←back to thread

Gemini CLI

(blog.google)
1363 points sync | 1 comments | | HN request time: 0.67s | source
Show context
llm_nerd ◴[] No.44378883[source]
Given that there's another comment complaining about this being in node...

This perfectly demonstrates the benefit of the nodejs platform. Trivial to install and use. Almost no dependency issues (just "> some years old version of nodejs"). Immediately works effortlessly.

I've never developed anything on node, but I have it installed because so many hugely valuable tools use it. It has always been absolutely effortless and just all benefit.

And what a shift from most Google projects that are usually a mammoth mountain of fragile dependencies.

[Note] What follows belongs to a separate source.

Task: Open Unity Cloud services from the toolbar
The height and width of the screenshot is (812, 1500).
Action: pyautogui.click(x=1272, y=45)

(uv kind of brings this to python via uvx)

replies(1): >>44382495 #
ekunazanu ◴[] No.44382495[source]
I have nothing against npm, but having a single binary would've been a lot more trivial and convenient. Codex is heading in that direction, and I hope others do too.
replies(1): >>44383328 #
llm_nerd ◴[] No.44383328[source]
I don't see how it can get more trivial and convenient than

    npm install -g @google/gemini-cli
then having a gemini command line app. I mean, I guess if you don't have node installed, but it's so prevalent in so many tools it's a reasonable thing to require.

Piping a downloaded shell script to bash seems pretty much the same effort.

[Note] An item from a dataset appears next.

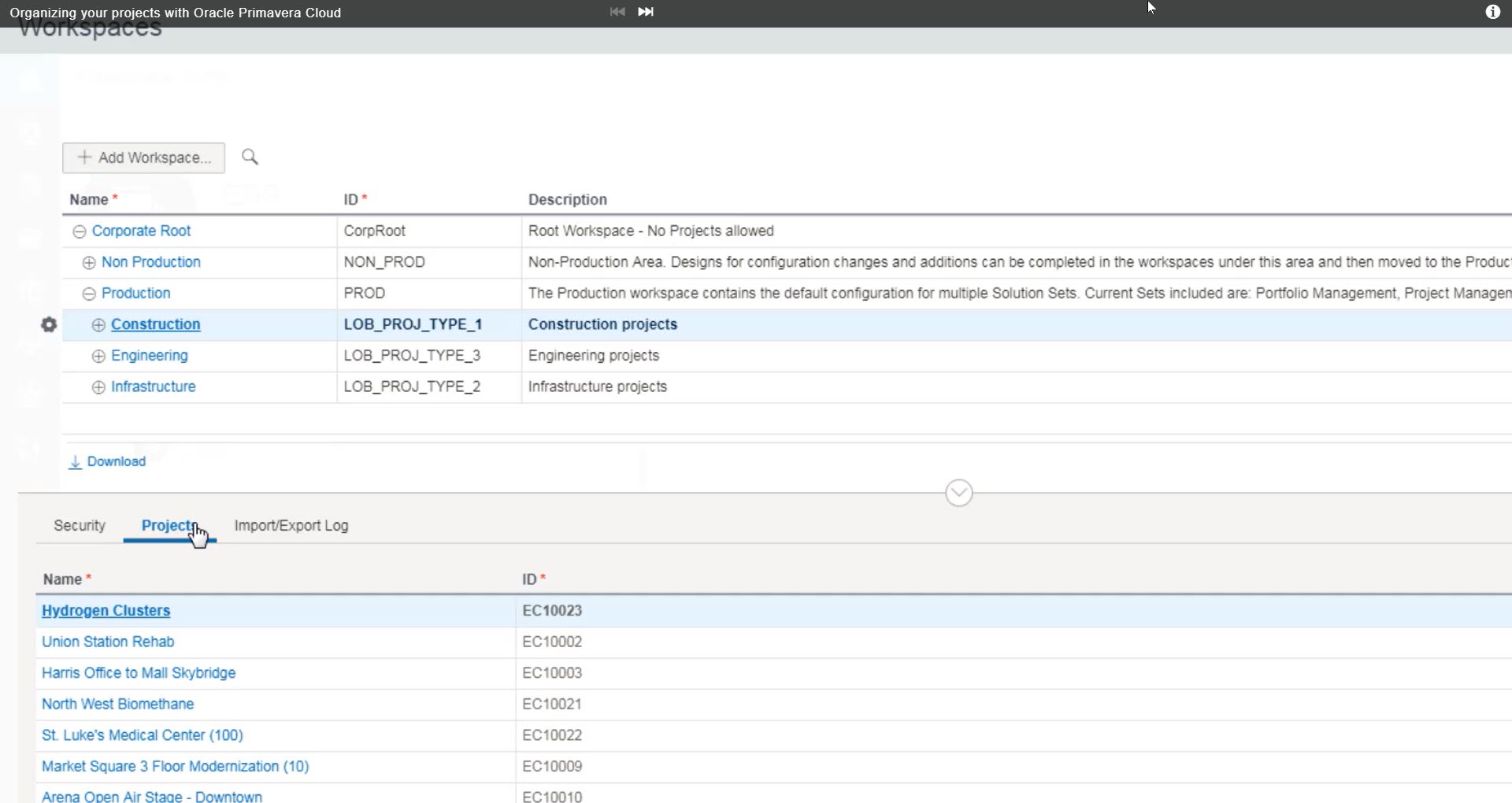Collapse the Production workspace node
Viewport: 1512px width, 803px height.
88,293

replies(2): >>44385395 #>>44388423 #
1. itake ◴[] No.44388423[source]
I find this frustrating because when switching between different Node versions for various projects, gemini-cli might not be compatible with all of them. That means even if I’ve installed it globally, it won’t work in some directories, as .nvm changes the node version. then I have to install different copies of gemini-cli for each version of node I work in.

It would be much better if I didn’t have to reinstall it every time I change Node versions.